> [Record set]
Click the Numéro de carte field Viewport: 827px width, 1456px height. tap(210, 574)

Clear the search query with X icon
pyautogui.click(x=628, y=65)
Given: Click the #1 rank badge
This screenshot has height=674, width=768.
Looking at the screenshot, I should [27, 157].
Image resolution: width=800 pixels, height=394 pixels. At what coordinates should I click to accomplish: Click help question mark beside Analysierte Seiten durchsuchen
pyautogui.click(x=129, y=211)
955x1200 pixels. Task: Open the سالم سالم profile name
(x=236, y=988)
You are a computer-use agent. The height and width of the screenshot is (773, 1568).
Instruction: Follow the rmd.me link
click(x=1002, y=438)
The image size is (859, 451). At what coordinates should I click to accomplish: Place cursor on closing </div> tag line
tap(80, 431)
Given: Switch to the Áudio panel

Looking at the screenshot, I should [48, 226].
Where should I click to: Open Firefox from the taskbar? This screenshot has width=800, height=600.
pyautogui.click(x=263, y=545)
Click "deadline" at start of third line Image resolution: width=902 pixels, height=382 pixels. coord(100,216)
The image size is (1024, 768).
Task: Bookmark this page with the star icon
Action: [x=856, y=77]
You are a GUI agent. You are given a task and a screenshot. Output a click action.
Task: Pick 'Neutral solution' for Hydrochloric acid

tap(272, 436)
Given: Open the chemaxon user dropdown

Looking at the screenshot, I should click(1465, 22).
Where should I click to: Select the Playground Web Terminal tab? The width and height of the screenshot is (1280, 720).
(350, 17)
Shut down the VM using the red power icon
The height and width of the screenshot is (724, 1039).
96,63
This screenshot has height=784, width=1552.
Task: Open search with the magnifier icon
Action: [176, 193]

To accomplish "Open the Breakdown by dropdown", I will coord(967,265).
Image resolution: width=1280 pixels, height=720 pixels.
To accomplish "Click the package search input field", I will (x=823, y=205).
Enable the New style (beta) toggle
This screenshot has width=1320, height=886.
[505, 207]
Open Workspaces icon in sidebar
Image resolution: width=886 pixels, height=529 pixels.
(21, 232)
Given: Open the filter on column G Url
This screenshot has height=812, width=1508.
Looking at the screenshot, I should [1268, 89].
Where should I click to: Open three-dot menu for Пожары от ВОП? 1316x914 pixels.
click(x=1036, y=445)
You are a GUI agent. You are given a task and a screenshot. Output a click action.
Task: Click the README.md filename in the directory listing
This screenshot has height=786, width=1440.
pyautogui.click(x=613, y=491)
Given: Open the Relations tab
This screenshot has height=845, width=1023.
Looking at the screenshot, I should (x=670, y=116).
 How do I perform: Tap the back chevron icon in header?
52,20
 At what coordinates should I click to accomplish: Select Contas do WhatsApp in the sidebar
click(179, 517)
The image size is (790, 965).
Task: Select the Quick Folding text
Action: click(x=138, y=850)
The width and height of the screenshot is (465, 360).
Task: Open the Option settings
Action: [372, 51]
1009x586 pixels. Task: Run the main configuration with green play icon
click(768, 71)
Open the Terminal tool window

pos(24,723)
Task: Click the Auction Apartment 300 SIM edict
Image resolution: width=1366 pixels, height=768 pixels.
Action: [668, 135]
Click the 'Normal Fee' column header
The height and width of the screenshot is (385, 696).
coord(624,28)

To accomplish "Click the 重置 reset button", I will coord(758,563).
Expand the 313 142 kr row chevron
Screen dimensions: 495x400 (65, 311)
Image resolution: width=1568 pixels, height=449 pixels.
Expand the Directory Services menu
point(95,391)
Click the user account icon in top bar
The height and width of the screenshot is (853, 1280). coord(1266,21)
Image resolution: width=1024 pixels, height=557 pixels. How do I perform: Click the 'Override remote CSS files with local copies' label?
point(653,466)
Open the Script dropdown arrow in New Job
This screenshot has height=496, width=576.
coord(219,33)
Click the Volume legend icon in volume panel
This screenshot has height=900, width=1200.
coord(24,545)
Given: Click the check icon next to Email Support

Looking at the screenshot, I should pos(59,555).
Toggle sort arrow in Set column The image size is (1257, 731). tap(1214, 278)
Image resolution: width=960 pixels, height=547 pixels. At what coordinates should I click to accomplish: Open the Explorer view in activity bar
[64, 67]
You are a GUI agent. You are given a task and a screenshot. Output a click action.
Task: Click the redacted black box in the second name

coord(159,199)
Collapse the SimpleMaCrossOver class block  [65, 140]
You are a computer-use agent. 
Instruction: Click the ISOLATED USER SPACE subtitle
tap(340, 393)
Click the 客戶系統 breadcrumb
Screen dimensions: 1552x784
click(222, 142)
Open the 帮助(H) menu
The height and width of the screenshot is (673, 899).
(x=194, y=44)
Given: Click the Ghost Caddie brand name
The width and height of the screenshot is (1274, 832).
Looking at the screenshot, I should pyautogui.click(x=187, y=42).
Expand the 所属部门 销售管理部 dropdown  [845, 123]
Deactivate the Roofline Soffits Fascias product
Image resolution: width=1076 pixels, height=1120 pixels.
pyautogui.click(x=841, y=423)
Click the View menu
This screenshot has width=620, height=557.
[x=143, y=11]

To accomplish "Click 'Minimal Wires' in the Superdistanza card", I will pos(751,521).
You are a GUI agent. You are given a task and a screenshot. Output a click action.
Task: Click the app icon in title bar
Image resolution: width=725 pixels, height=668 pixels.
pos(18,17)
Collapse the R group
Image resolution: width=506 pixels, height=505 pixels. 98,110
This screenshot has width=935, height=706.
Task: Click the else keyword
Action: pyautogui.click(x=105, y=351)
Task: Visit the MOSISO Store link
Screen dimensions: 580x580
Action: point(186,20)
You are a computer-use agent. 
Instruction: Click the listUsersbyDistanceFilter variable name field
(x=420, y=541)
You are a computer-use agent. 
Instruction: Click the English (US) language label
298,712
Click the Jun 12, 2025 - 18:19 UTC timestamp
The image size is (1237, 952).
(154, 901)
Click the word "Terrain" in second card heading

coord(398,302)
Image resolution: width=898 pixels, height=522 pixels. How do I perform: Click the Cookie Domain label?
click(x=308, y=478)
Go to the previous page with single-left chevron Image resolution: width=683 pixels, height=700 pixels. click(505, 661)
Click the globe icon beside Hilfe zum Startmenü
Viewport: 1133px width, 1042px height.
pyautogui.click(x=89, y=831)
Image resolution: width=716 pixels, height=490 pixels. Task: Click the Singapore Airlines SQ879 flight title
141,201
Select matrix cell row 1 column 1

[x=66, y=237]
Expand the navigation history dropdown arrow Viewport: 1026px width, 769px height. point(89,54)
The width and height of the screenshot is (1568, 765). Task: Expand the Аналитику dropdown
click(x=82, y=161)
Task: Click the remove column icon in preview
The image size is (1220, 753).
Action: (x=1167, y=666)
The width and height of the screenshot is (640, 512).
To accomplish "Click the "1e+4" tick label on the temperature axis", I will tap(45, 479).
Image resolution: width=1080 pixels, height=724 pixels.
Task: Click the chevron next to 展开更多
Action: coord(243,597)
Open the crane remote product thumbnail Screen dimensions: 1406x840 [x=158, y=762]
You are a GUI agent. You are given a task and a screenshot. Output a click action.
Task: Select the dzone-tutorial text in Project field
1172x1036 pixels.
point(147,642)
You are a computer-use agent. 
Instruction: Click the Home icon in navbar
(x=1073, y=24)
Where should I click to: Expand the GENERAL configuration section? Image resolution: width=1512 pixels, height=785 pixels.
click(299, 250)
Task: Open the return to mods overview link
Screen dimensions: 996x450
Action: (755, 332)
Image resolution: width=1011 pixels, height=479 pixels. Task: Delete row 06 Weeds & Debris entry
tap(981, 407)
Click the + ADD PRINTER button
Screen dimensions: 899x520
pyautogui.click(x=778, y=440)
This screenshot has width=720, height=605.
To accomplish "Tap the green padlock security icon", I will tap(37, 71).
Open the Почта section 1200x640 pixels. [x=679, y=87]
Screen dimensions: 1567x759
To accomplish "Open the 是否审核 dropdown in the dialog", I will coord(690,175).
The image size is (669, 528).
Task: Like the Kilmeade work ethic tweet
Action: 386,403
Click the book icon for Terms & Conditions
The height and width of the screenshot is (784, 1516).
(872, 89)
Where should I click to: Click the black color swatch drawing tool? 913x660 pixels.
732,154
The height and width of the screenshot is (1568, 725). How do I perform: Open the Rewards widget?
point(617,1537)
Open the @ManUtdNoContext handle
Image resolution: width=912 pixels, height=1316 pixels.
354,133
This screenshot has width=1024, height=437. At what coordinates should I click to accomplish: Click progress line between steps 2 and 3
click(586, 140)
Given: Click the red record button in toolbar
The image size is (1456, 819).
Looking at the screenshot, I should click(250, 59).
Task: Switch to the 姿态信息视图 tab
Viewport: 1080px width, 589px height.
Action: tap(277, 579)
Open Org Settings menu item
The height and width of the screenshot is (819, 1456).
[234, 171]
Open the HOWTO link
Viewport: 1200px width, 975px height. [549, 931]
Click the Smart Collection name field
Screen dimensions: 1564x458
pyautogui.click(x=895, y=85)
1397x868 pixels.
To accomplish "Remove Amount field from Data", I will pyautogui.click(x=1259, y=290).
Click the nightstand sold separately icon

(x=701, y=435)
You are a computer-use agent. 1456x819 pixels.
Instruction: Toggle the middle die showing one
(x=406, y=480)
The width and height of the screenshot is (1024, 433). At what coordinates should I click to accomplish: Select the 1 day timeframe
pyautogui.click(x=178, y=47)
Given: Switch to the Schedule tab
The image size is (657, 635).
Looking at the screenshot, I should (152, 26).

> [Task prompt] Please go through the data above and copy each line that has the word "product".

> [Result of this exercise]
Deactivate the Roofline Soffits Fascias product
Open the crane remote product thumbnail Screen dimensions: 1406x840 [x=158, y=762]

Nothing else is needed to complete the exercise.